• **Ausgewählter Auszug**:
##############################
Ski-Freestyle: Lisa Zimmermann: An die Weltspitze gechillt

"Olympia ist auch nur ein anderer Name": Ski-Weltmeisterin Lisa Zimmermann sind Titel und Wettkämpfe unwichtig, sie möchte lieber herumexperimentieren und sich weiterentwickeln.

Von Johannes Nedo

Wenn Lisa Zimmermann über ihren Sport redet, benutzt sie immer wieder ein Wort, das eigentlich nicht zum Profisport passt: „chillen“. Sie erzählt davon, wie gerne sie beim Slopestyle-Fahren chillt, wie wichtig das Chillen für die Freeskier ist und dass sie in diesem Winter endlich wieder mehr chillen konnte. Doch das ist nicht das einzige Sportstereotyp, mit dem die 19-Jährige bricht.
##############################
• **Aufgabe**: Gib aus dem Text über Lisa Zimmermann den Abschnitt wortgetreu wieder, der mit den Worten „Von Johannes Nedo“ einsetzt und mit „die 19-Jährige bricht.“ schließt.

• **Datenzeilen**:
##############################
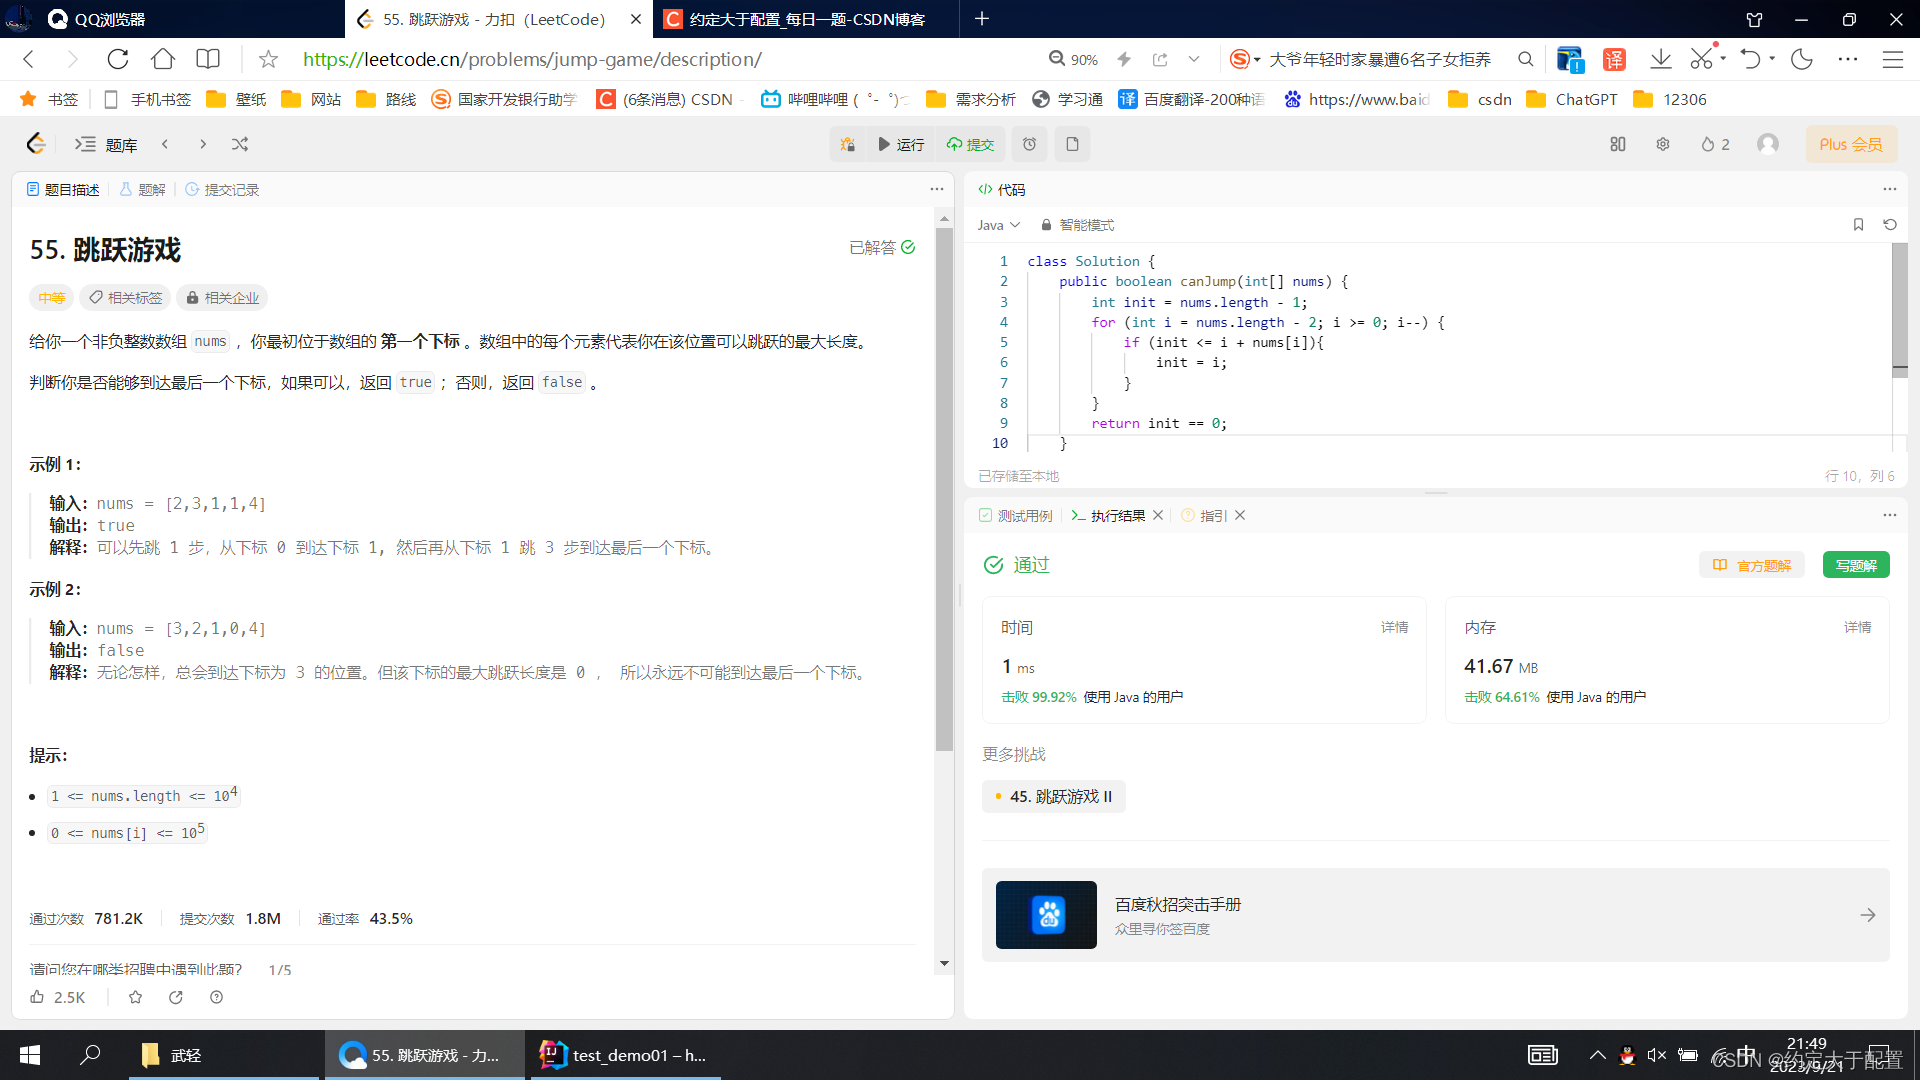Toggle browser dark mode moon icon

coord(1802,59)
##############################
• **Ergebnis**:
Von Johannes Nedo

Wenn Lisa Zimmermann über ihren Sport redet, benutzt sie immer wieder ein Wort, das eigentlich nicht zum Profisport passt: „chillen“. Sie erzählt davon, wie gerne sie beim Slopestyle-Fahren chillt, wie wichtig das Chillen für die Freeskier ist und dass sie in diesem Winter endlich wieder mehr chillen konnte. Doch das ist nicht das einzige Sportstereotyp, mit dem die 19-Jährige bricht.